Last year, hundreds of thousands of people from around the world united with the Standing Rock Sioux Tribe to protest the Dakota Access Pipeline. That protest continues as President Donald Trump advances development. The movement has brought a megaphone to the battle between what tribes believe to be sacred and what westerners consider fair game all across the United States. KJZZ’s Fronteras Desk Correspondent Laurel Morales spent months digging deeper into this pervasive issue here in the Southwest to produce this series Earth+Bone.
Two years ago, Energy Transfer Partners held a meeting with the Standing Rock Sioux Tribe in North Dakota. The company laid out their plan to build a $3.8 billion oil pipeline across the Missouri River and adjacent to the reservation. Engineer Chuck Frey explained they currently move the oil by rail.
“This pipeline will give the producers an alternative means of moving product,” Frey said. “We believe it’s more energy efficient and a safer way to transport crude oil long distances.”
Former Councilwoman Phyllis Young told Frey and other company representatives that the Standing Rock Sioux are the keepers of the river and a pipeline leak would be devastating to them.
“Water is life,” Young said. “You as a human being cannot drink oil. You need the water to survive. We are the vanguard. We are … the horn of the buffalo that’s who we are. We are the protectors of our nation. We will put our best warriors in the front. Do not underestimate the people of Standing Rock.”
Young’s words cast a spell.
Fast forward two years the tribe launched one of the world’s longest protests. Thousands of people drove, flew or hitchhiked their way across the country to block construction of the pipeline.
Police sprayed tear gas, shot rubber bullets and fired water cannons in below freezing temperatures. Some protesters threw rocks and burning logs at officers. Photos and videos of the violent protests appeared in a blaze across Twitter, YouTube and Facebook using the hashtag #NoDAPL.
Still construction workers bulldozed through Standing Rock Sioux burial ground and sacred sites.
Cities across the country responded with rallies to support Standing Rock.
In Flagstaff, people of several Southwestern tribes march not just for Standing Rock but for their own sacred places. Andy Dan is Navajo, but he knows the pain of Standing Rock all too well. His family has been relocated and has suffered fatal illnesses from working in the coal mine.
“The last 100 years everything has been taken from native lands so it’s about time we come and stand up and unite as indigenous people,” Dan said.
Here in the southwest “protect the sacred” is a familiar battle cry. For decades, 13 tribes fought a ski resort that wanted to make snow out of treated wastewater on a sacred mountain.
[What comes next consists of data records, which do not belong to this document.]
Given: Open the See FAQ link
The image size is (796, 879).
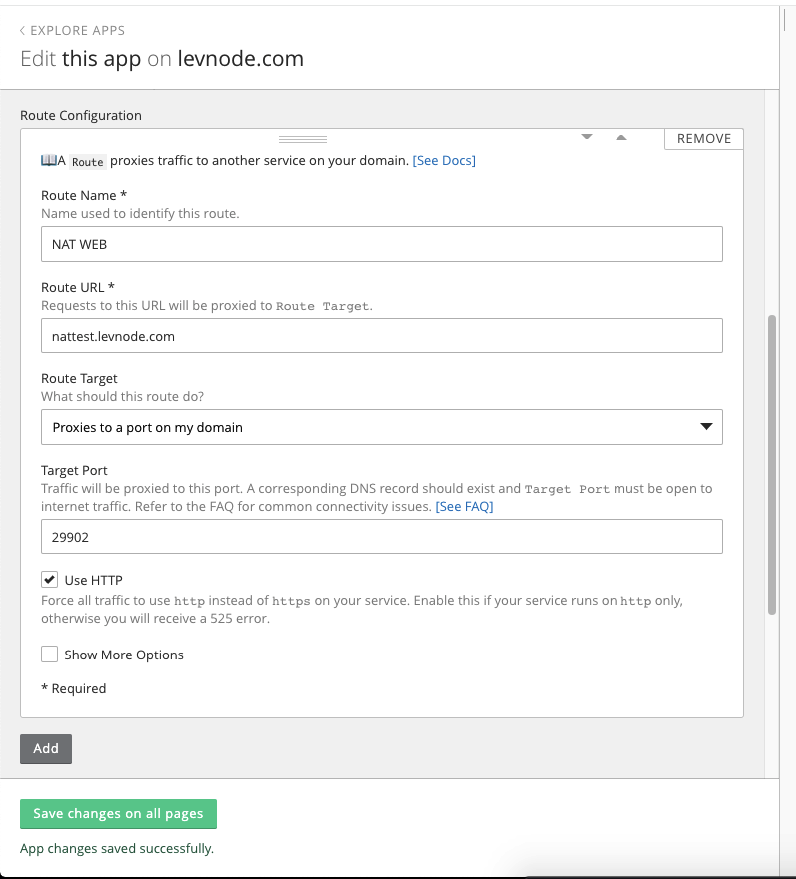Looking at the screenshot, I should pyautogui.click(x=464, y=507).
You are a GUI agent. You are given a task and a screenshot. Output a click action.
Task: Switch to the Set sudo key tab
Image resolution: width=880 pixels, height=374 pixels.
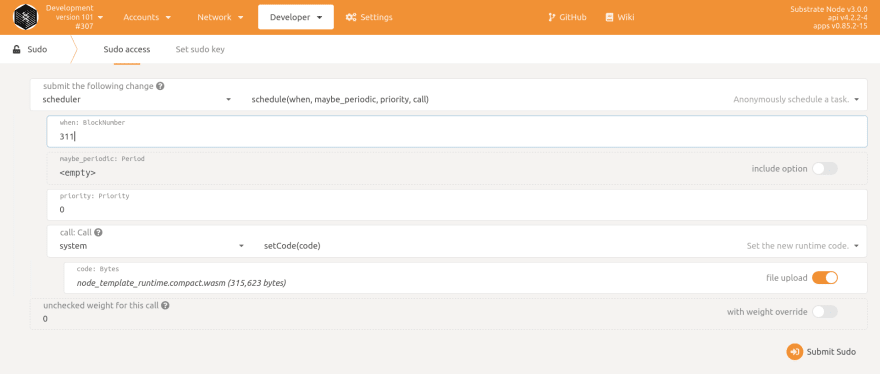click(x=200, y=49)
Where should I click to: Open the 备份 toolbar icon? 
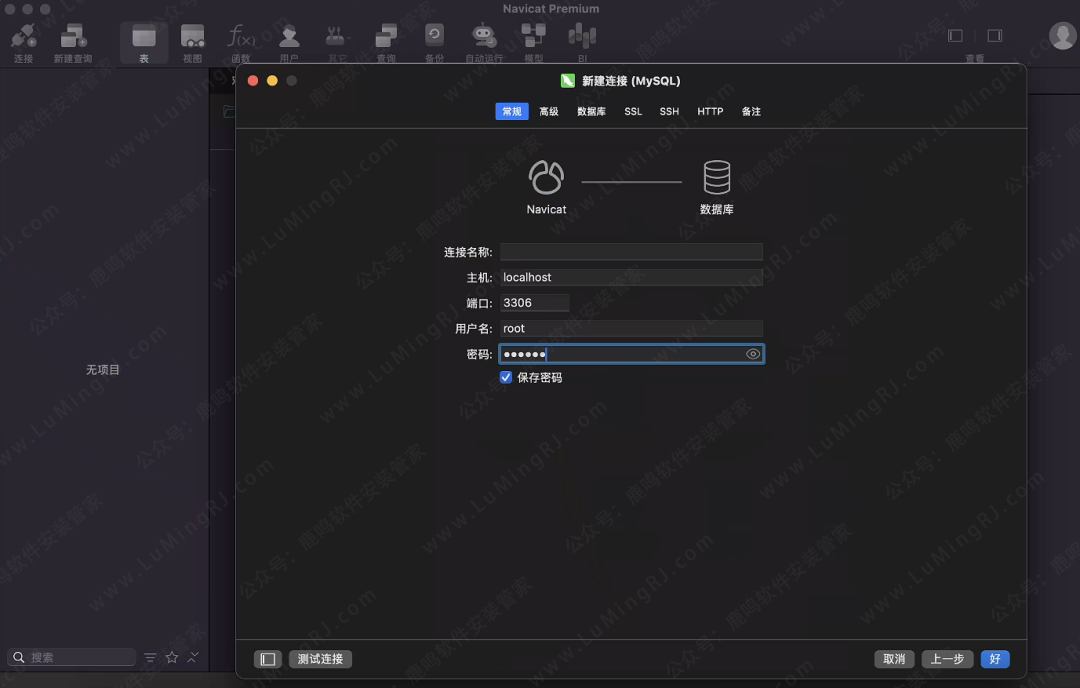pyautogui.click(x=433, y=38)
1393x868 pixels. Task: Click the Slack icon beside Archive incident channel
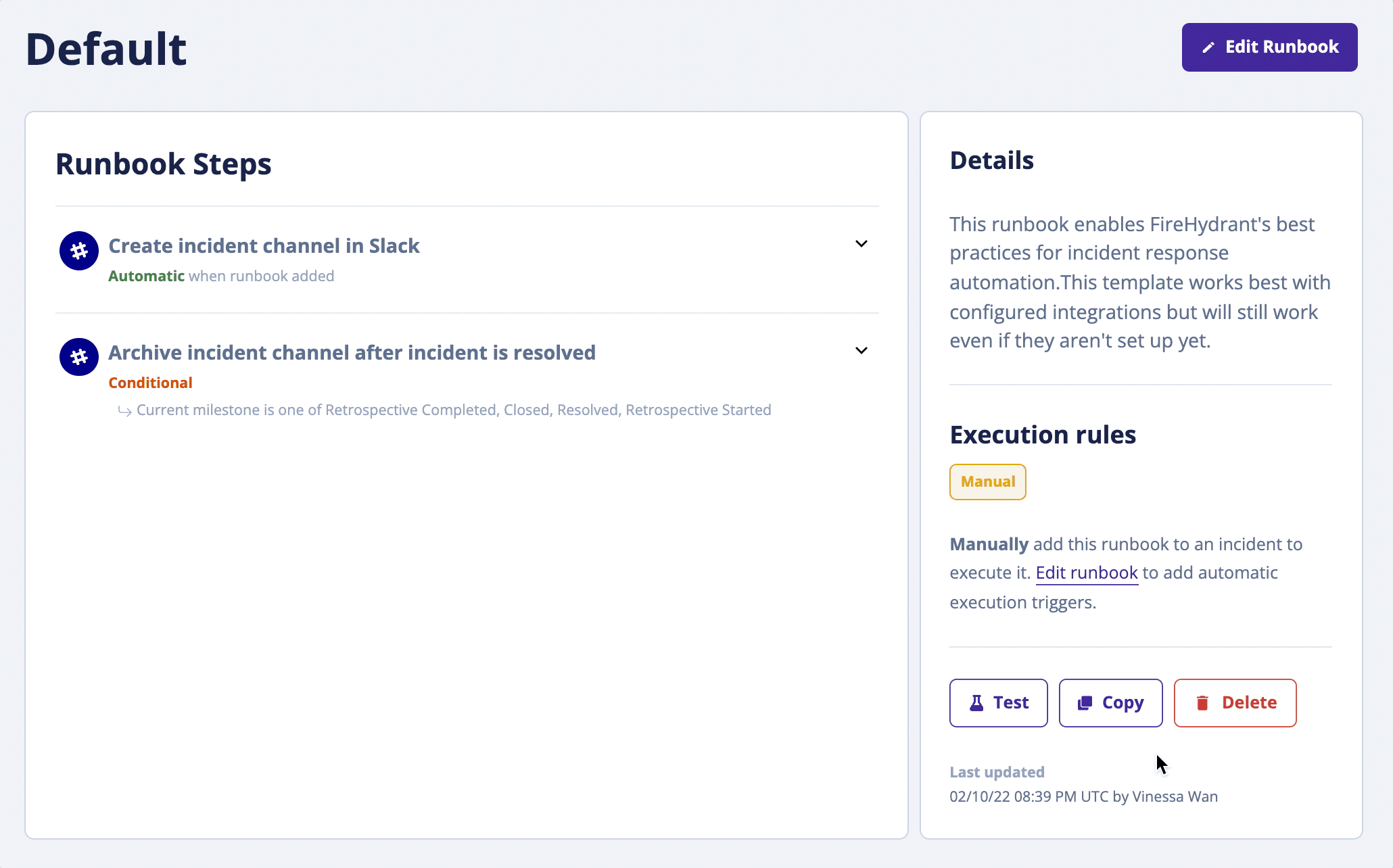point(79,357)
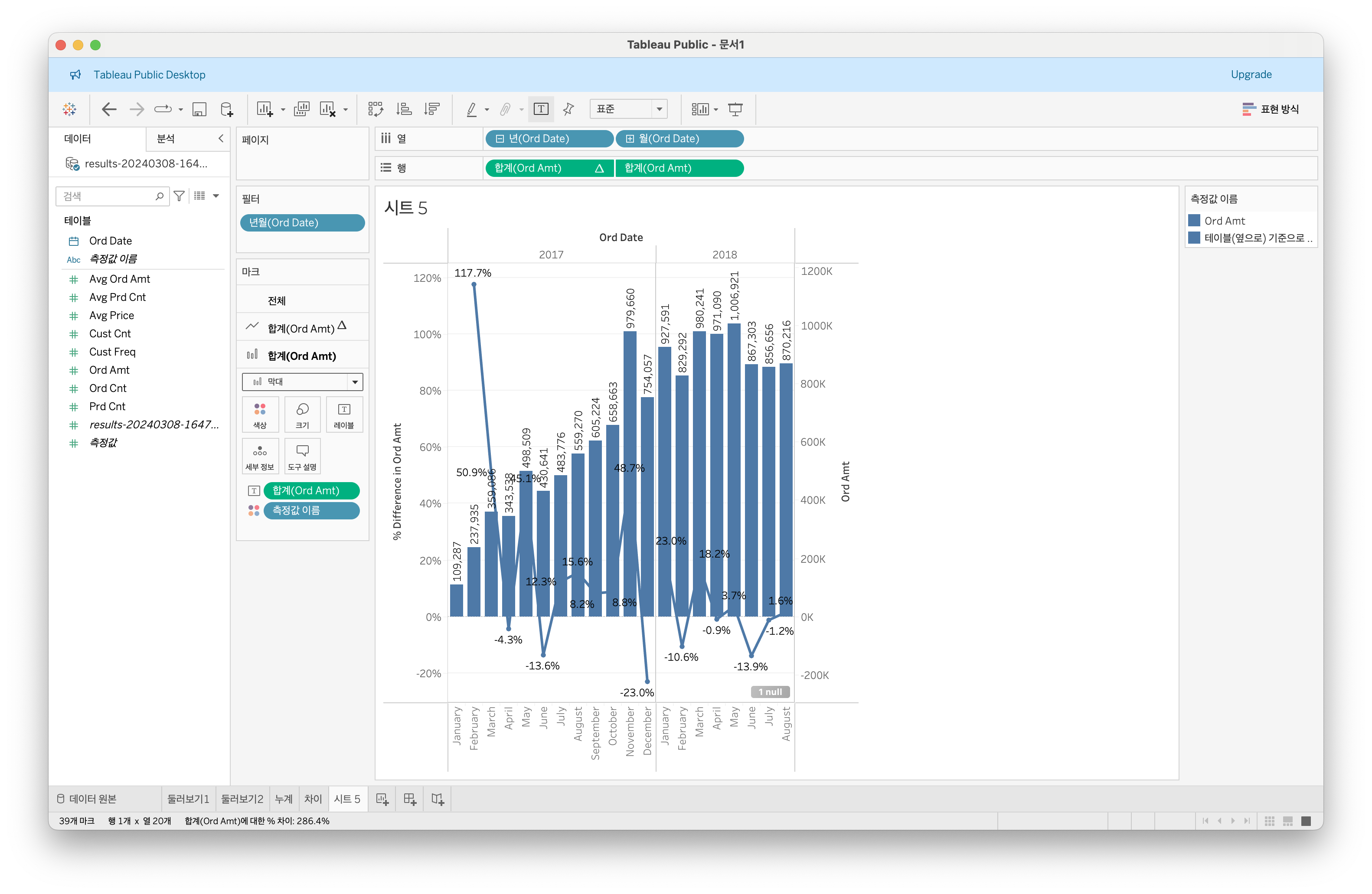Click the Ord Amt legend color swatch

click(x=1194, y=221)
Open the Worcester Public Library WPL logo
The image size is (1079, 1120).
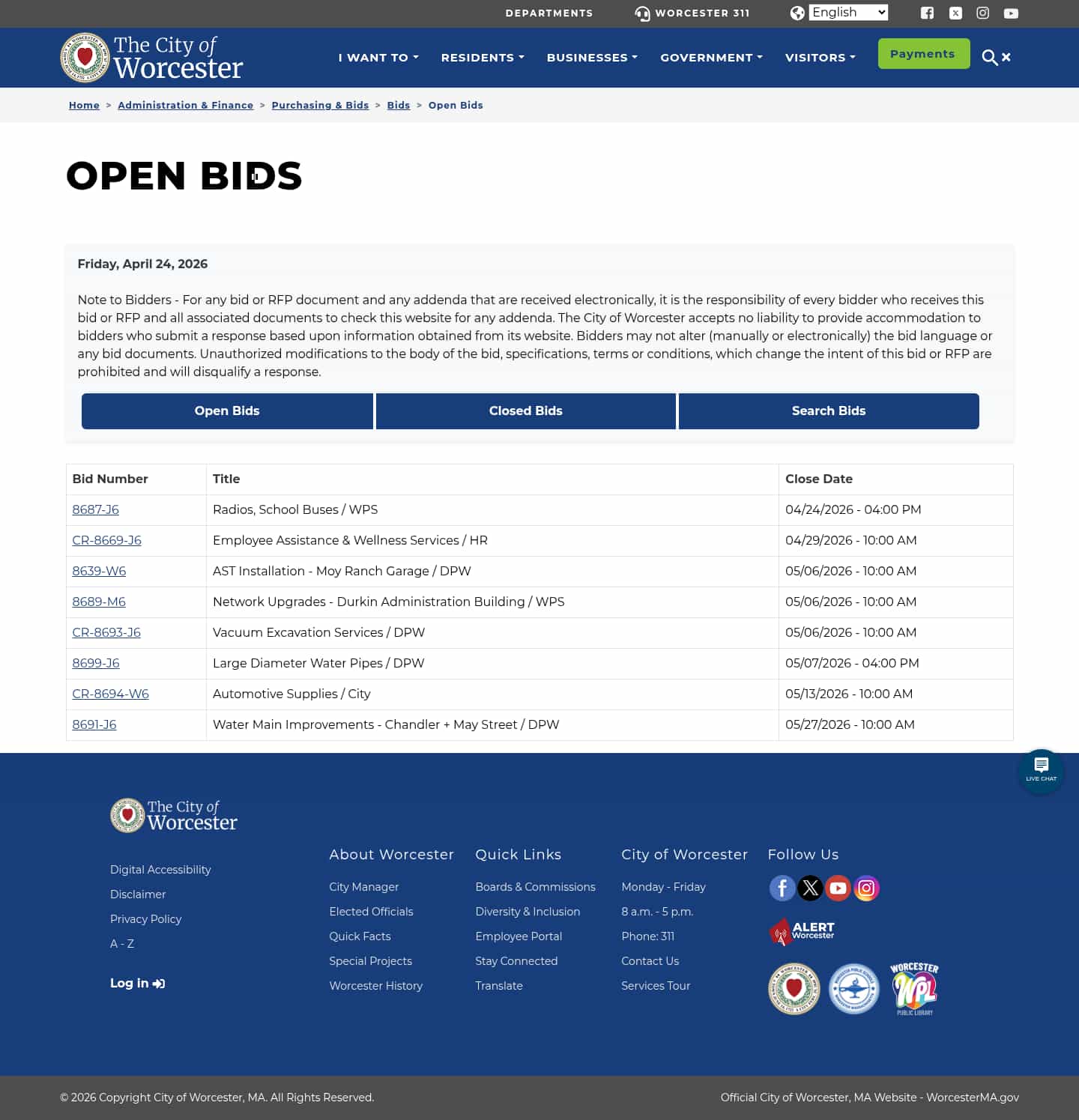click(x=913, y=989)
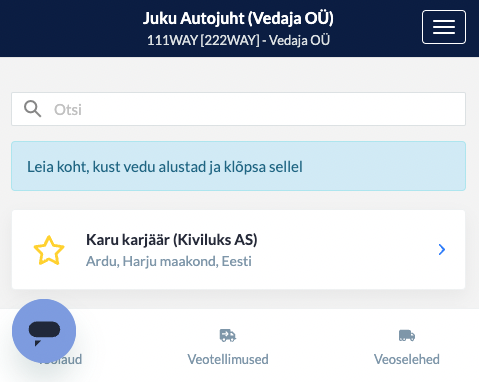Expand Karu karjäär with the blue chevron
The width and height of the screenshot is (479, 382).
pyautogui.click(x=442, y=249)
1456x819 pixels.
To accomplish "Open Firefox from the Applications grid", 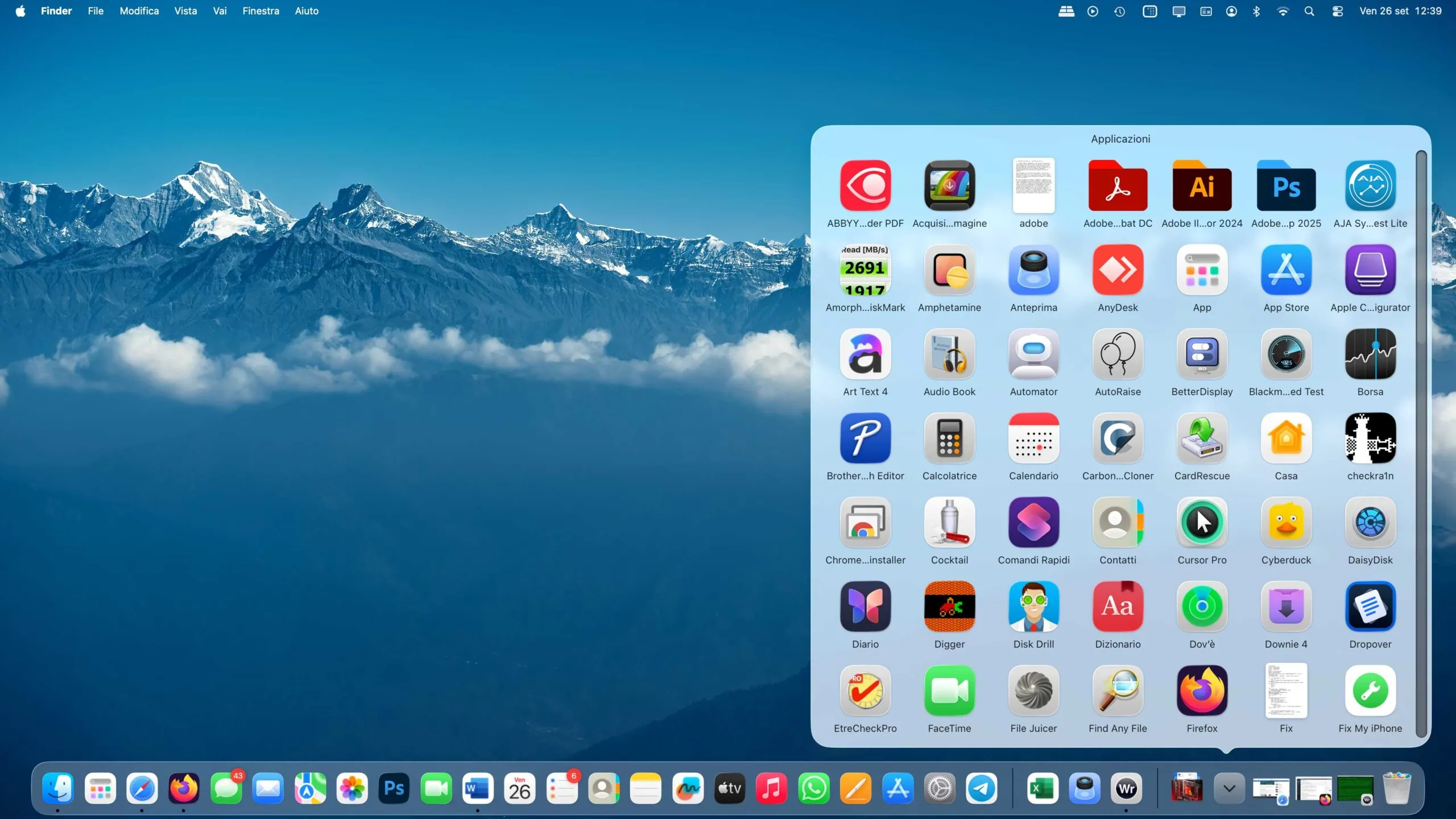I will (x=1201, y=691).
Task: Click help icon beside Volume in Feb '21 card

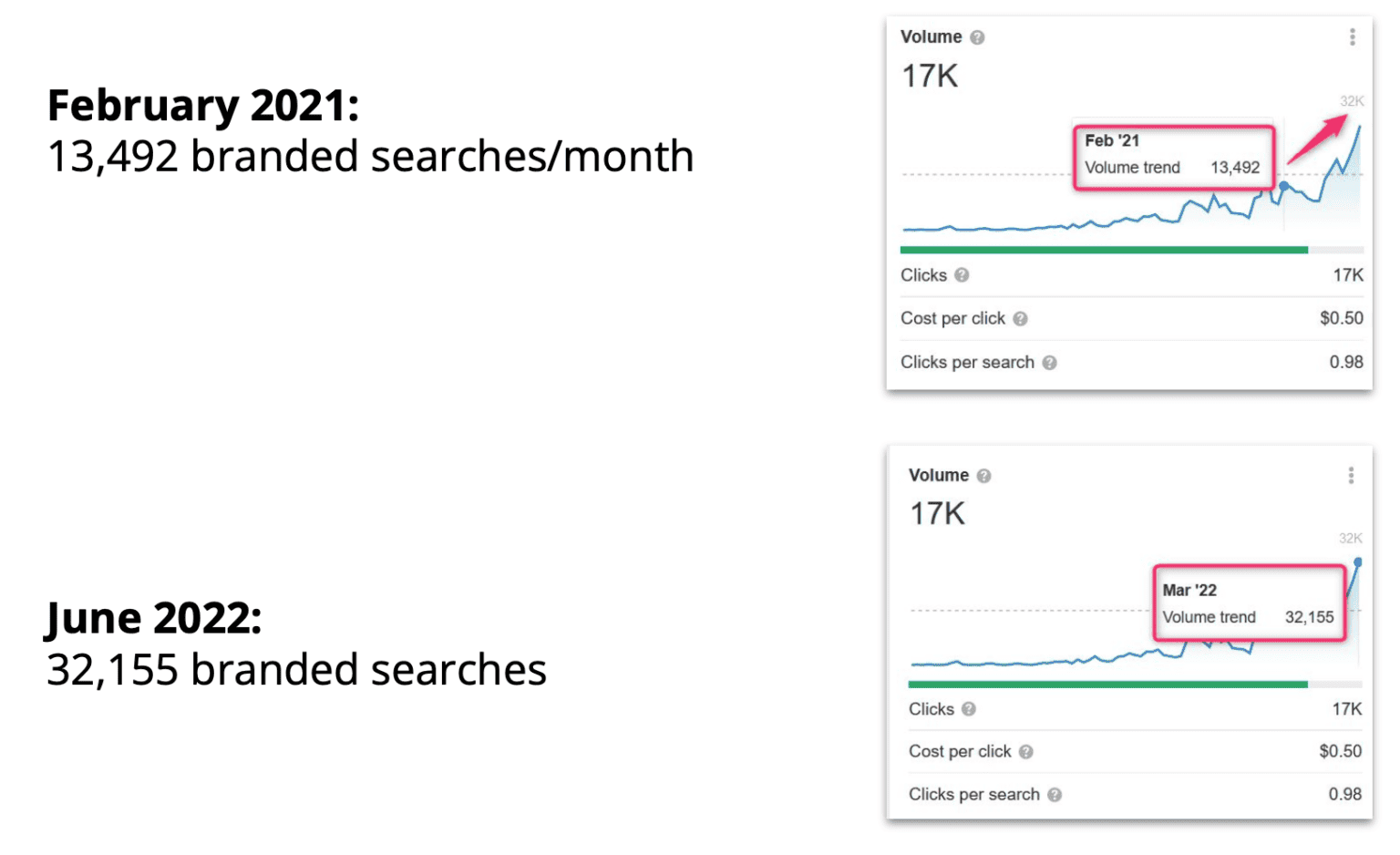Action: [x=977, y=37]
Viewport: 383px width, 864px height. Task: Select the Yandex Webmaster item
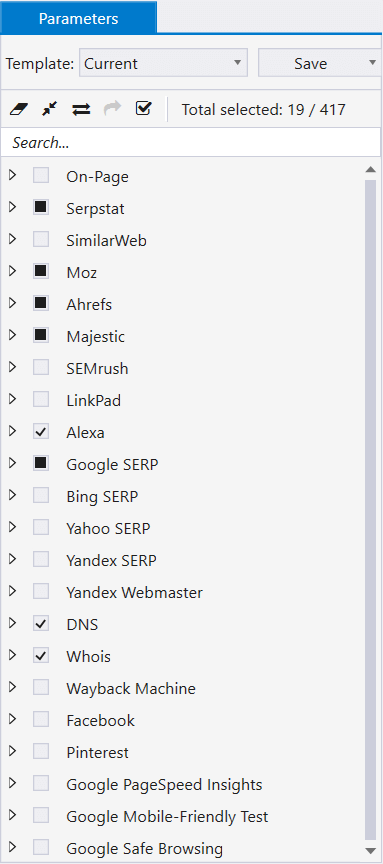134,593
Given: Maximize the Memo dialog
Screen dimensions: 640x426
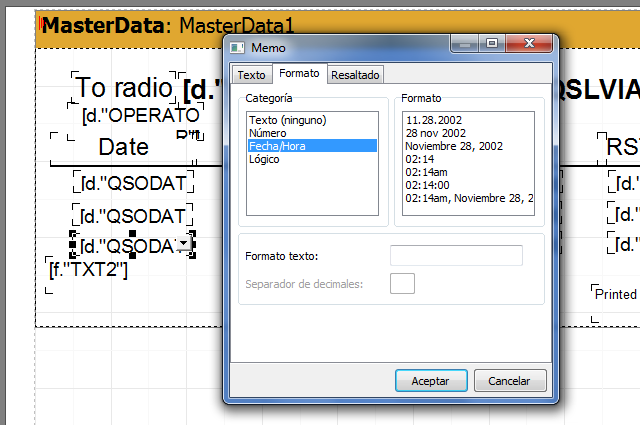Looking at the screenshot, I should point(492,44).
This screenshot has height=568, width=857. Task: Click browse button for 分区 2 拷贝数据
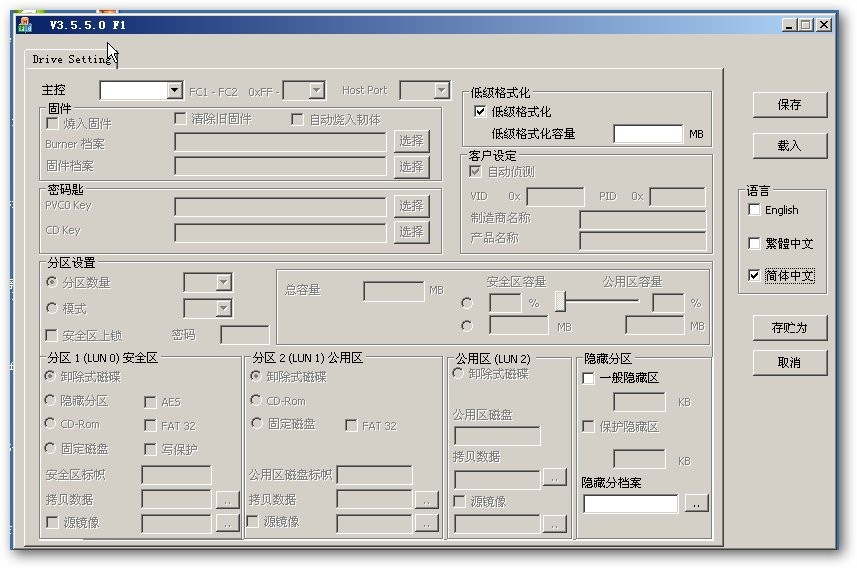(427, 498)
In the end the resort won.
In 2008, the 9th Circuit Court of Appeals ruled that making snow, while offensive, posed quote “no substantial burden” on the tribes’ exercise of religion on the San Francisco Peaks. Today, the city pumps treated wastewater several miles up the mountain to make snow. And it is a substantial burden for Navajo activist Klee Benally.
“It’s something that worries me all the time,” Benally said. “When I pray or when I participate in ceremonies, I question the effectiveness of those prayers.”
Benally and many others are hopeful the Standing Rock Sioux fight represents a turning point. On Dec. 4, 2016, the Army Corps of Engineers halted the bulldozers in their tracks so the federal government could conduct a thorough environmental review of the project with the tribe's help.
But President Trump has signed an executive order advancing the development of the pipeline.
“It would be patently illegal for the incoming Trump administration to simply reverse the decision to perform a full environmental review of the pipeline crossing at Lake Oahe,” said Jan Hasselman, an attorney for Standing Rock.
Trump isn’t skipping the review process but through a loophole is attempting to expedite it, as Hasselman and the tribe prepare to go to court.